The endorsers of the document resolve "to examine all our practices" regarding treatment of animals that are domesticated and those that live in the wild. They also promise to confront "any and all cruelty against animals."
Christians have an opportunity to be "a witness to the world" on the care of animals, Rodgers said at the news conference. "How we steward what we've been given, how we work out our faith personally and corporately is a witness to the world, and it's an area that we've not, I think frankly, been very intentional in witnessing to the world as the church."
Other signers include Samuel Rodriguez, president of the National Hispanic Christian Leadership Conference; Timothy George, dean of Beeson Divinity School; Richard Land, president of Southern Evangelical Seminary; Bill Hybels, senior pastor of Willow Creek Community Church in suburban Chicago; Eric Teetsel, executive director of the Manhattan Declaration; John Stonestreet, president of the Colson Center; Douglas Moo, professor at Wheaton College; and Jedd Medefind, president of the Christian Alliance for Orphans.

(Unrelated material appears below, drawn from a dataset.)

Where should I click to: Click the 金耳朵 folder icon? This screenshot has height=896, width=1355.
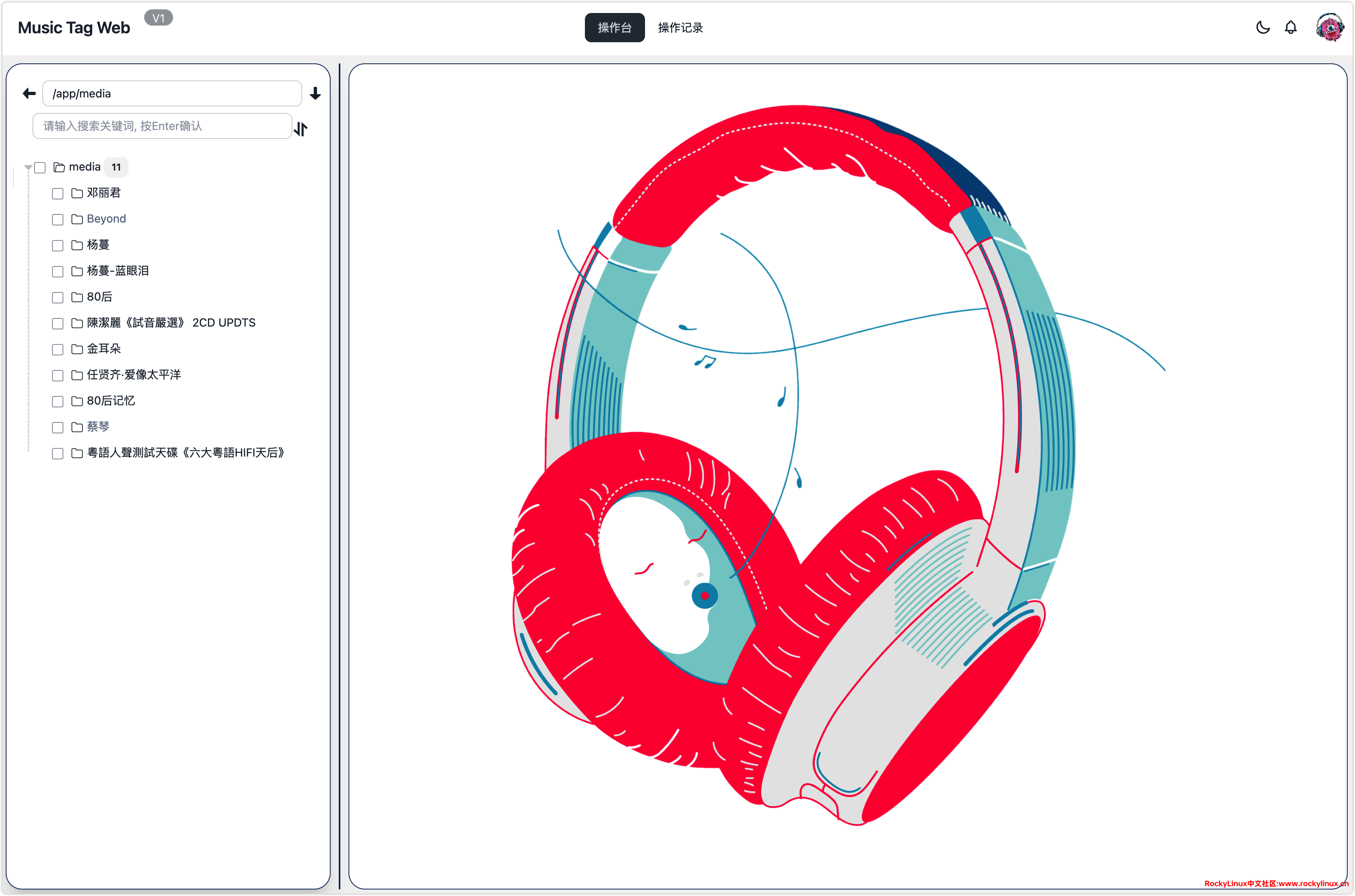point(77,349)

The statement was released on the same day LifeWay Research reported on a national survey on the issue that shows a gap between pastors' beliefs and their implementation in the church. In questioning 1,000 Protestant pastors, LifeWay found in its study, sponsored by Every Living Thing:
-- 89 percent of pastors say Christians have a responsibility to speak against cruelty to animals.
-- 94 percent of pastors say responsible care for animals is rooted in Scripture, and 95 percent say God's command for human beings to steward animals still applies.

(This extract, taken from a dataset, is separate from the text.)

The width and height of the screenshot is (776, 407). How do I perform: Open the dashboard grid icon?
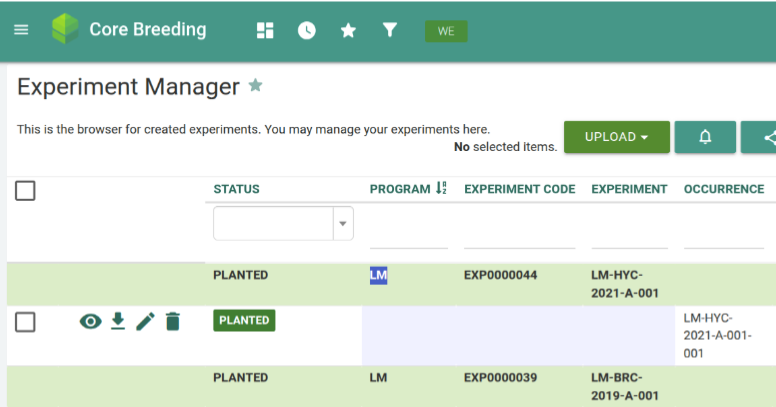click(x=265, y=30)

-- Yet, 39 percent say they have never addressed care of animals in a sermon.
-- More than 80 percent say their churches do not participate in animal welfare issues in their community.
Ed Stetzer, executive director of LifeWay Research, reported on the survey's findings via video at the "Every Living Thing" news conference.
Though the Humane Society of the United States did not provide theological advice for the statement, it affirmed the document, Rodgers said. Two of the Humane Society's officers, including president Wayne Pacelle, spoke at the news conference.
The ERLC has endorsed state legislation to combat animal fighting, including a Tennessee measure enacted in May that increased penalties for attendance at an animal fight and for taking a child to such a fight.
The statement, which launches a year-long campaign, may be accessed online at everylivingthing.com.